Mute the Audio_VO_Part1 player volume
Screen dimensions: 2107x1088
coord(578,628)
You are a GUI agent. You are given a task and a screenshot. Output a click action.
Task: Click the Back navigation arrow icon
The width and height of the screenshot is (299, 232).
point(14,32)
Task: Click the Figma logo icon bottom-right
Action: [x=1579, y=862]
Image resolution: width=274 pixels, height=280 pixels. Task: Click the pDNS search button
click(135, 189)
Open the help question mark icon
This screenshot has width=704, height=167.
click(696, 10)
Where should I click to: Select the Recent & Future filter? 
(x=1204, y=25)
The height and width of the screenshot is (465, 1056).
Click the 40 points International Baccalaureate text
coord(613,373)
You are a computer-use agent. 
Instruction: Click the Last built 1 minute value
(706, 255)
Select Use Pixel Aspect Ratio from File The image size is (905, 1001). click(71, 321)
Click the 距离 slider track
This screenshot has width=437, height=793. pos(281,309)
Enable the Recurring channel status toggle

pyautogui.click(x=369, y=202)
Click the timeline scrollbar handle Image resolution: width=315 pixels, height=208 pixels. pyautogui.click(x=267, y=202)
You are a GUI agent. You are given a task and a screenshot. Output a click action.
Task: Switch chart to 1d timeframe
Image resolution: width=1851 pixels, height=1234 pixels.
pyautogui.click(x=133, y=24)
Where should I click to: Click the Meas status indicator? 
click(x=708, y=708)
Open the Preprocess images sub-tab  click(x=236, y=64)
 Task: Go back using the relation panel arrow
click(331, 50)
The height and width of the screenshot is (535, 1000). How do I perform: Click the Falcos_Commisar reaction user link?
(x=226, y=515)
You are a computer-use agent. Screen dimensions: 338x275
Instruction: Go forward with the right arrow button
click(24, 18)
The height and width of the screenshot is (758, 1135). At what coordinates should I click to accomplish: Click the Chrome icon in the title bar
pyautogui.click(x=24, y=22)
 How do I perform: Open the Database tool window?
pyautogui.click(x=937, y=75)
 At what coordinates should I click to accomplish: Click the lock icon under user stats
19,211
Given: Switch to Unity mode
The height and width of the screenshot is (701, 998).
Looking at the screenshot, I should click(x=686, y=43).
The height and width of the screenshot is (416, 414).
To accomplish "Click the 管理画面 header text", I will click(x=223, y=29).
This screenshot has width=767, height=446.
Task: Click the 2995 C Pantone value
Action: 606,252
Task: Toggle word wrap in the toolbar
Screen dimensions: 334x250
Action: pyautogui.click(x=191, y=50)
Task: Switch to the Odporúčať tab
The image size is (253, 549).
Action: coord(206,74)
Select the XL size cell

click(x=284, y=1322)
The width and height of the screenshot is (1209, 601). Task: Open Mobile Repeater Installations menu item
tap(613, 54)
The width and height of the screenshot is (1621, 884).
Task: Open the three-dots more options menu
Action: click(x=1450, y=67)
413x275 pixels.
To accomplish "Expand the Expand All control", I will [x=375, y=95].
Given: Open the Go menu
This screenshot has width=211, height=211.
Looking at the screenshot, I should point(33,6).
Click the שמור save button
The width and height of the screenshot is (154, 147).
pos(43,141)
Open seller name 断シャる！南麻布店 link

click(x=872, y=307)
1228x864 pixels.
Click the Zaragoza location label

Written request :: Render each line of the records above as a JSON list of strings, one string per line, with blank lines omitted.

Right answer ::
[
  "Mute the Audio_VO_Part1 player volume",
  "Screen dimensions: 2107x1088",
  "coord(578,628)",
  "You are a GUI agent. You are given a task and a screenshot. Output a click action.",
  "Task: Click the Back navigation arrow icon",
  "The width and height of the screenshot is (299, 232).",
  "point(14,32)",
  "Task: Click the Figma logo icon bottom-right",
  "Action: [x=1579, y=862]",
  "Image resolution: width=274 pixels, height=280 pixels. Task: Click the pDNS search button",
  "click(135, 189)",
  "Open the help question mark icon",
  "This screenshot has width=704, height=167.",
  "click(696, 10)",
  "Where should I click to: Select the Recent & Future filter? ",
  "(x=1204, y=25)",
  "The height and width of the screenshot is (465, 1056).",
  "Click the 40 points International Baccalaureate text",
  "coord(613,373)",
  "You are a computer-use agent. ",
  "Instruction: Click the Last built 1 minute value",
  "(706, 255)",
  "Select Use Pixel Aspect Ratio from File The image size is (905, 1001). click(71, 321)",
  "Click the 距离 slider track",
  "This screenshot has width=437, height=793. pos(281,309)",
  "Enable the Recurring channel status toggle",
  "pyautogui.click(x=369, y=202)",
  "Click the timeline scrollbar handle Image resolution: width=315 pixels, height=208 pixels. pyautogui.click(x=267, y=202)",
  "You are a GUI agent. You are given a task and a screenshot. Output a click action.",
  "Task: Switch chart to 1d timeframe",
  "Image resolution: width=1851 pixels, height=1234 pixels.",
  "pyautogui.click(x=133, y=24)",
  "Where should I click to: Click the Meas status indicator? ",
  "click(x=708, y=708)",
  "Open the Preprocess images sub-tab  click(x=236, y=64)",
  " Task: Go back using the relation panel arrow",
  "click(331, 50)",
  "The height and width of the screenshot is (535, 1000). How do I perform: Click the Falcos_Commisar reaction user link?",
  "(x=226, y=515)",
  "You are a computer-use agent. Screen dimensions: 338x275",
  "Instruction: Go forward with the right arrow button",
  "click(24, 18)",
  "The height and width of the screenshot is (758, 1135). At what coordinates should I click to accomplish: Click the Chrome icon in the title bar",
  "pyautogui.click(x=24, y=22)",
  " How do I perform: Open the Database tool window?",
  "pyautogui.click(x=937, y=75)",
  " At what coordinates should I click to accomplish: Click the lock icon under user stats",
  "19,211",
  "Given: Switch to Unity mode",
  "The height and width of the screenshot is (701, 998).",
  "Looking at the screenshot, I should click(x=686, y=43).",
  "The height and width of the screenshot is (416, 414).",
  "To accomplish \"Click the 管理画面 header text\", I will click(x=223, y=29).",
  "This screenshot has width=767, height=446.",
  "Task: Click the 2995 C Pantone value",
  "Action: 606,252",
  "Task: Toggle word wrap in the toolbar",
  "Screen dimensions: 334x250",
  "Action: pyautogui.click(x=191, y=50)",
  "Task: Switch to the Odporúčať tab",
  "The image size is (253, 549).",
  "Action: coord(206,74)",
  "Select the XL size cell",
  "click(x=284, y=1322)",
  "The width and height of the screenshot is (1209, 601). Task: Open Mobile Repeater Installations menu item",
  "tap(613, 54)",
  "The width and height of the screenshot is (1621, 884).",
  "Task: Open the three-dots more options menu",
  "Action: click(x=1450, y=67)",
  "413x275 pixels.",
  "To accomplish \"Expand the Expand All control\", I will [x=375, y=95].",
  "Given: Open the Go menu",
  "This screenshot has width=211, height=211.",
  "Looking at the screenshot, I should point(33,6).",
  "Click the שמור save button",
  "The width and height of the screenshot is (154, 147).",
  "pos(43,141)",
  "Open seller name 断シャる！南麻布店 link",
  "click(x=872, y=307)",
  "1228x864 pixels.",
  "Click the Zaragoza location label"
]